Location: Imported Fire Ant and Household Insects
Title: Sucessful transmission of Solenopsis invicta Virus 3 to field colonies of Solenopsis invicta (Hymenoptera: Formicidae) Authors
Submitted to: Florida Entomologist
Publication Type: Peer Reviewed Journal
Publication Acceptance Date: May 16, 2014
Publication Date: N/A
Interpretive Summary: The red imported fire ant was introduced into the United States in the 1930s and currently infests about 300 million acres. It is estimated to cause $6 billion in annual economic losses to livestock and agricultural production and poses a serious threat to human health. Biological control is widely considered the most sustainable method of controlling the fire ant over its entire range. The virus, Solenopsis invicta virus 3, discovered by scientists at CMAVE, has been shown to be a promising potential biocontrol agent for these ants in areas where the virus is not present in fire ant populations (e.g., California). In order to release the virus in California to control fire ants, successful methods of transmission must be developed. USDA-ARS scientists at the Center for Medical, Agricultural and Veterinary Entomology (CMAVE, Gainesville, FL) have completed the first studies to successfully release SINV-3 into field populations of fire ants.
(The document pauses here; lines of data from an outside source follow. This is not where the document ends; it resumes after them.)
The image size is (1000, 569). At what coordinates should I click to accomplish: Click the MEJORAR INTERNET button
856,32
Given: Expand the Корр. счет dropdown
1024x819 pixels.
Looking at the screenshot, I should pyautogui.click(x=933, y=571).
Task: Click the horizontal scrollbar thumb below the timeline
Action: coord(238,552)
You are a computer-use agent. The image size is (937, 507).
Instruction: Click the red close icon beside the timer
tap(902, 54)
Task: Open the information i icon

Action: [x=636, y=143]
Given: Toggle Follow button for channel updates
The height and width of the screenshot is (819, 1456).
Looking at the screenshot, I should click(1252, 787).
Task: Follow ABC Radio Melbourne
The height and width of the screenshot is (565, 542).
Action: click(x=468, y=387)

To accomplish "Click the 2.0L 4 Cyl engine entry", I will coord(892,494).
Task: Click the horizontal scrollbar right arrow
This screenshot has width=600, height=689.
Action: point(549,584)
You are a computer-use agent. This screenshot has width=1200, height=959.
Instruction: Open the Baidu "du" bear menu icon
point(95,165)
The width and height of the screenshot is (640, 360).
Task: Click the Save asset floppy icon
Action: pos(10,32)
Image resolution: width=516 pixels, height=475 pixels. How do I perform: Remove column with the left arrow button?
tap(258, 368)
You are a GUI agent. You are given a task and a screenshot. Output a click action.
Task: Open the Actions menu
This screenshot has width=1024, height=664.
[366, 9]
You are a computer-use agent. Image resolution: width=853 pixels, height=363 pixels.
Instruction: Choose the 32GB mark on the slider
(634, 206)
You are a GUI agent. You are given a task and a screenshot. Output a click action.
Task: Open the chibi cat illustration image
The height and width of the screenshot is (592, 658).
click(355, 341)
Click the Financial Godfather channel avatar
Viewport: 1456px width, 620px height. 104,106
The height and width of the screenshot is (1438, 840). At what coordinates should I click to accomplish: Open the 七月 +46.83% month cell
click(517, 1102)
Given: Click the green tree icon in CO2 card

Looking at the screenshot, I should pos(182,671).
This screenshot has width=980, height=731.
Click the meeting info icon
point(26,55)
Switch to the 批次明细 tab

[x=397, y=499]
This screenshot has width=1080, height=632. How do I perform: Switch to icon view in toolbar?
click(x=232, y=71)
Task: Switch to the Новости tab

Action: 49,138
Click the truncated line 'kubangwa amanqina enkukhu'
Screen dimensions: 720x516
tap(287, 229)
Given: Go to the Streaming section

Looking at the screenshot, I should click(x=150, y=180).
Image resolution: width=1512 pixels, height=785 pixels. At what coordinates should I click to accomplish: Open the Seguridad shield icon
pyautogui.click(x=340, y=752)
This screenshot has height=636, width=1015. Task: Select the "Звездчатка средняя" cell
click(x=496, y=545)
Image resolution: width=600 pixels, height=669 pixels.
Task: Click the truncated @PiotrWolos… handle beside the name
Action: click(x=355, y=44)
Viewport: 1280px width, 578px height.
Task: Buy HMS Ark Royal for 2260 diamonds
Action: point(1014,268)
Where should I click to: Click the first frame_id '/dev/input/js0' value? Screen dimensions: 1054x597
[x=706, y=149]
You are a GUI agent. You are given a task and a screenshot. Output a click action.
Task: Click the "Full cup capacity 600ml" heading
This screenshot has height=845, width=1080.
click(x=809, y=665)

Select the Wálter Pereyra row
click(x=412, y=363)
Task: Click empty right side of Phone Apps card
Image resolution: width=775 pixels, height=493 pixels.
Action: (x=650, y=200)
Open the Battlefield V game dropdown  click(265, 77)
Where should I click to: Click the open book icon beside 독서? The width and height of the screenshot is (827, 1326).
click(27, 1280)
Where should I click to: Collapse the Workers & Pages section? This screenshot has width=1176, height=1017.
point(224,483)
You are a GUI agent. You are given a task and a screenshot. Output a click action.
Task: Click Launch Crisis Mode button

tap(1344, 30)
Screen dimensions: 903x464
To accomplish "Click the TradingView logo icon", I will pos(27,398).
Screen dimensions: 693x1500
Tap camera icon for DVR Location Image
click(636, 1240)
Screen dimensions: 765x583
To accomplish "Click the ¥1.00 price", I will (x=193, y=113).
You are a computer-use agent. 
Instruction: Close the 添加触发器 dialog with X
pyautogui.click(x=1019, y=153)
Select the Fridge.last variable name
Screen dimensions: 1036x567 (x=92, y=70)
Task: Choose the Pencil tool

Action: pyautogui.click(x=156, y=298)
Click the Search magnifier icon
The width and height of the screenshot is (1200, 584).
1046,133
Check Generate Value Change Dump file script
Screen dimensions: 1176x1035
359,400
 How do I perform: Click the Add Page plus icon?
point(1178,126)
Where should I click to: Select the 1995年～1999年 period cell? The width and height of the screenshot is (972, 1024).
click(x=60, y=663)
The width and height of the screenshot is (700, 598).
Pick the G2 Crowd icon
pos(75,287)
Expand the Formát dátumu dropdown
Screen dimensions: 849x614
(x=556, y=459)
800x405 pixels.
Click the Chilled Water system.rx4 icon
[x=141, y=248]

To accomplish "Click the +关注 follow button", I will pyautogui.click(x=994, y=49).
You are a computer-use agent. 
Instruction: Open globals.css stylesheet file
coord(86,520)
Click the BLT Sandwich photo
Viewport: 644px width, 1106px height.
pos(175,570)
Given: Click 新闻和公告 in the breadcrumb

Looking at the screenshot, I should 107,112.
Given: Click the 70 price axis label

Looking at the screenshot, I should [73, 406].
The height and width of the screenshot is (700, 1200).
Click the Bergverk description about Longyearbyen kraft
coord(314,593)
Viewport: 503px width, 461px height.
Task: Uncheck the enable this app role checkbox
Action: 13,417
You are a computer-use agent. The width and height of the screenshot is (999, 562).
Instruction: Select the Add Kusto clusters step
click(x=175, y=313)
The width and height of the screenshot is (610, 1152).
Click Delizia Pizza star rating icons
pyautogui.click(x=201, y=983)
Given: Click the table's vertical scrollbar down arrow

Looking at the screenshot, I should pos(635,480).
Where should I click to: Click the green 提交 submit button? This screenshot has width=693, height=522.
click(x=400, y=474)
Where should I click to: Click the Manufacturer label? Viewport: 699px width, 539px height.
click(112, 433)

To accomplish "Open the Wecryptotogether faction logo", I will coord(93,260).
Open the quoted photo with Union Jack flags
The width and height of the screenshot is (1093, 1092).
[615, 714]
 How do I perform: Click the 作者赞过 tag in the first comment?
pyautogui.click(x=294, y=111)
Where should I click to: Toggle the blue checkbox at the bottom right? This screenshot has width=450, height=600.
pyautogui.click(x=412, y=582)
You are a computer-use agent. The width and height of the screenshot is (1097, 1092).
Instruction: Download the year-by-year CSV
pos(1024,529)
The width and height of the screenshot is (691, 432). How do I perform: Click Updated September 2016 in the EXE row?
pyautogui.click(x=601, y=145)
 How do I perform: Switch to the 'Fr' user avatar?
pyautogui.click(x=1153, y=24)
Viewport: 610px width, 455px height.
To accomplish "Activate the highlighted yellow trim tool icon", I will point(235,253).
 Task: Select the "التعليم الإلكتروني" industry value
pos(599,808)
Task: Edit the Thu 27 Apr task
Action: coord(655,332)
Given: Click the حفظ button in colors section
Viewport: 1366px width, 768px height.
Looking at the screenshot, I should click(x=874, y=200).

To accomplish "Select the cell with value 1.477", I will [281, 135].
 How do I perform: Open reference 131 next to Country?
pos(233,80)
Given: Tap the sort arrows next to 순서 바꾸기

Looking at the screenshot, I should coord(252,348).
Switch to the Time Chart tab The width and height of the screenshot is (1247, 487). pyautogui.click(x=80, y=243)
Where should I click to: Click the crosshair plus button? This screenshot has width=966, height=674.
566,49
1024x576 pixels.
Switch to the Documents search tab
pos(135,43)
This method will permit release of the virus into Californian fire ant populations.
Technical Abstract: Solenopsis invicta virus 3 (SINV-3) is a positive sense, single stranded virus that exhibits host specificity toward saevissima complex fire ants. The virus is being considered for release as a biological control agent in areas in which the virus is absent. This study demonstrates that field transmission is possible.